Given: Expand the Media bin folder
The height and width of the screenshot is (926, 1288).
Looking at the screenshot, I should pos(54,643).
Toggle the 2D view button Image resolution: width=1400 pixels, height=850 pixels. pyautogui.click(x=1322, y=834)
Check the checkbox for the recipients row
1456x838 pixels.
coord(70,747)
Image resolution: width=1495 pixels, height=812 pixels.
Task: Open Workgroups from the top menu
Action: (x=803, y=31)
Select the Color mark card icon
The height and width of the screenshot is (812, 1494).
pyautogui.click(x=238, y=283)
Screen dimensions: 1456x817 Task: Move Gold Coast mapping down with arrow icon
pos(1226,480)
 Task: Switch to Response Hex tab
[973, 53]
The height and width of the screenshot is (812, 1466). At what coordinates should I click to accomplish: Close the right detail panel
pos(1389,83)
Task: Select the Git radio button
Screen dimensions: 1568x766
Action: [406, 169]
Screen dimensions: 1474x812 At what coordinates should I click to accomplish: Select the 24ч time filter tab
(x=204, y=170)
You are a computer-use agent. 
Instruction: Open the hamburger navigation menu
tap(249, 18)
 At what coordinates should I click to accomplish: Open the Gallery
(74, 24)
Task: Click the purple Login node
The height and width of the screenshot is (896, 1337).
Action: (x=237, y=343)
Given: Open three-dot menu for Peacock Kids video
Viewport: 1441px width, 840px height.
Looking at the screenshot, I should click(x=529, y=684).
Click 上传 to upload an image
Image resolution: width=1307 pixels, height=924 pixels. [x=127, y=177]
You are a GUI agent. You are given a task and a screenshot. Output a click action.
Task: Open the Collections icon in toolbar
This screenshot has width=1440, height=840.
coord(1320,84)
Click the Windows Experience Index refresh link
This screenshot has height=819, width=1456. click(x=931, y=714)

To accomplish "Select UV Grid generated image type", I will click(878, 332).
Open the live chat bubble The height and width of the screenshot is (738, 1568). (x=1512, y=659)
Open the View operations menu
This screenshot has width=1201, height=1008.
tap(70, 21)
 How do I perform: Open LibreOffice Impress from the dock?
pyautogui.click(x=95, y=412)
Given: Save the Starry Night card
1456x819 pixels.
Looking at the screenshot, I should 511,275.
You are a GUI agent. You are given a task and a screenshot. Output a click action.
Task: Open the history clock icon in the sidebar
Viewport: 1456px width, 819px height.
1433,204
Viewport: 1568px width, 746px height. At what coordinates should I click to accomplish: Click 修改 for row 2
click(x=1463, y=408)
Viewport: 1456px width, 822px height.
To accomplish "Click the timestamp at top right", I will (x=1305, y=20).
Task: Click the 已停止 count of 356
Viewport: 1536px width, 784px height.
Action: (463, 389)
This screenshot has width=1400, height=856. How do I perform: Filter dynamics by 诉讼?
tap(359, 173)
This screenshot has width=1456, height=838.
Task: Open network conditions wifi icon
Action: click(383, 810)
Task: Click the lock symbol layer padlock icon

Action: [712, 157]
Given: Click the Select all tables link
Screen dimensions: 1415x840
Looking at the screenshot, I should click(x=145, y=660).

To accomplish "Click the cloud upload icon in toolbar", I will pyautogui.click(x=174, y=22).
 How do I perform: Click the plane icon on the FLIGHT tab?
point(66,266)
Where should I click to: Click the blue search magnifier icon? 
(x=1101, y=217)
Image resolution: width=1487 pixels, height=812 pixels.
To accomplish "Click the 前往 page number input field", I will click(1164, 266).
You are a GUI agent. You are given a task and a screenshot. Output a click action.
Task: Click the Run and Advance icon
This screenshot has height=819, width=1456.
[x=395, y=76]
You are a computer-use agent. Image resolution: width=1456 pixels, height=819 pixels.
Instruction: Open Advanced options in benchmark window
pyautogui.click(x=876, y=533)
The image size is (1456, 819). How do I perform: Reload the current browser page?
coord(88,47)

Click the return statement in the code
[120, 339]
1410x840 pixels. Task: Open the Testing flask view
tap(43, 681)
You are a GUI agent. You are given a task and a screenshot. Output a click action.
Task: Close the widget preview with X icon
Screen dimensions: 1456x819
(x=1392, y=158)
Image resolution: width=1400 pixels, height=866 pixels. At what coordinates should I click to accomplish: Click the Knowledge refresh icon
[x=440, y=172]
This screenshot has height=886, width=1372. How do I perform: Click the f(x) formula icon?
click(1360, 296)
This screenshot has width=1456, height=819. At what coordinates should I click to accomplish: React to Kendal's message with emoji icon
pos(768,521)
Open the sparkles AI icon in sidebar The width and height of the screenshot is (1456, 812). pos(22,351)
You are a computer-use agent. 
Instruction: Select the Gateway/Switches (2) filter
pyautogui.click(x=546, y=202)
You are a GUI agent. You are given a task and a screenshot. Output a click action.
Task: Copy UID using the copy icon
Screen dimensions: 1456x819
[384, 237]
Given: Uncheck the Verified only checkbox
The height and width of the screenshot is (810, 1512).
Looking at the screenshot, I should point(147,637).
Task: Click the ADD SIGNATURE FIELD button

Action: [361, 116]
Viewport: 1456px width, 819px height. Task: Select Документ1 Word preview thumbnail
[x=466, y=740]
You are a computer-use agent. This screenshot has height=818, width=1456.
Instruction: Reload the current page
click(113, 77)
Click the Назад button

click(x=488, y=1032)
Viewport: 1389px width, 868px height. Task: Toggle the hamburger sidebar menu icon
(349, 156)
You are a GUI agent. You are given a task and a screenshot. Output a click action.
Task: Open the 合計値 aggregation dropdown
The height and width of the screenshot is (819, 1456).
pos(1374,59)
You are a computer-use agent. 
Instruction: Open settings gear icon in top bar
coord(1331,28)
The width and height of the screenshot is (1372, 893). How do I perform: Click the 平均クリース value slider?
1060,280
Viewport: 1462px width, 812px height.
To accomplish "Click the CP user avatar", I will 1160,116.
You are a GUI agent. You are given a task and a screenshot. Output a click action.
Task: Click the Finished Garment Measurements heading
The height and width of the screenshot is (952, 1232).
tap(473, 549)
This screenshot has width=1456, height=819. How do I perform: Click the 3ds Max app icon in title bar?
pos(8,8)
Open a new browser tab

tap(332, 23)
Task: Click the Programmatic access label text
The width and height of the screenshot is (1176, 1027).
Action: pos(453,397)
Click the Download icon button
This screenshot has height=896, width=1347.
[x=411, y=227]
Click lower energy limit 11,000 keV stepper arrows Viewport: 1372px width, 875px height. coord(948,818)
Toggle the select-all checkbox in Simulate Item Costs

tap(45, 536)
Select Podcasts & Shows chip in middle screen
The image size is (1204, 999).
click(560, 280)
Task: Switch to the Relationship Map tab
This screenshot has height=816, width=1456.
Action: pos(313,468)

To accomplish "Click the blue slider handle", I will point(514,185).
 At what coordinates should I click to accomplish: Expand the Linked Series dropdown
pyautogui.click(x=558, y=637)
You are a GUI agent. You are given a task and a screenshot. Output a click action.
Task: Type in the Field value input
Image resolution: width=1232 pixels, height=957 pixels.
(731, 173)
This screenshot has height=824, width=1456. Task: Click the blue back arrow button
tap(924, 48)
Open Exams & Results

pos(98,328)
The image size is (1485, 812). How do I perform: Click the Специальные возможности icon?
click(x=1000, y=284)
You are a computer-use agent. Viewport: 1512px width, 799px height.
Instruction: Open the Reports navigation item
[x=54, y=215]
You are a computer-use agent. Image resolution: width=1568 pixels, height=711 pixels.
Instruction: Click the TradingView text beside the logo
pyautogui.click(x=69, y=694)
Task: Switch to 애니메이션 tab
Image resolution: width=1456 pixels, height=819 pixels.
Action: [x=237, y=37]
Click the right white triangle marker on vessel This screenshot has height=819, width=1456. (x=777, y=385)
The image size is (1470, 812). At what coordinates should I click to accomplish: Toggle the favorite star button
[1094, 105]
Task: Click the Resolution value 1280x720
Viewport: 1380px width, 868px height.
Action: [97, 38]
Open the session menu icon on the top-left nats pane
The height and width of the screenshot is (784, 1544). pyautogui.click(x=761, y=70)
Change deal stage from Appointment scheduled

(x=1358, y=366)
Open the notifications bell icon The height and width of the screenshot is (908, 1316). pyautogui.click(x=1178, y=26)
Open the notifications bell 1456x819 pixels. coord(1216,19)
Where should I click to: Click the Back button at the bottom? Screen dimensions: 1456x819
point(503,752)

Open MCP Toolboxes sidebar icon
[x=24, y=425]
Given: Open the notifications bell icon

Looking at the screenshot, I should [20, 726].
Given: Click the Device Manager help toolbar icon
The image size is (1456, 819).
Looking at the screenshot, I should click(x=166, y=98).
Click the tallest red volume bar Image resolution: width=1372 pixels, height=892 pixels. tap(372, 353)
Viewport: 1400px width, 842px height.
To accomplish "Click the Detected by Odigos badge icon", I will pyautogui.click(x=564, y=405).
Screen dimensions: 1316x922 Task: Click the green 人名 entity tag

____________

Restate exactly, and only, the line containing "Open the notifications bell icon The" together with all lines after it to the end of the material.

Open the notifications bell icon The height and width of the screenshot is (908, 1316). pyautogui.click(x=1178, y=26)
Open the notifications bell 1456x819 pixels. coord(1216,19)
Where should I click to: Click the Back button at the bottom? Screen dimensions: 1456x819
point(503,752)

Open MCP Toolboxes sidebar icon
[x=24, y=425]
Given: Open the notifications bell icon

Looking at the screenshot, I should [20, 726].
Given: Click the Device Manager help toolbar icon
The image size is (1456, 819).
Looking at the screenshot, I should click(x=166, y=98).
Click the tallest red volume bar Image resolution: width=1372 pixels, height=892 pixels. tap(372, 353)
Viewport: 1400px width, 842px height.
To accomplish "Click the Detected by Odigos badge icon", I will pyautogui.click(x=564, y=405).
Screen dimensions: 1316x922 Task: Click the green 人名 entity tag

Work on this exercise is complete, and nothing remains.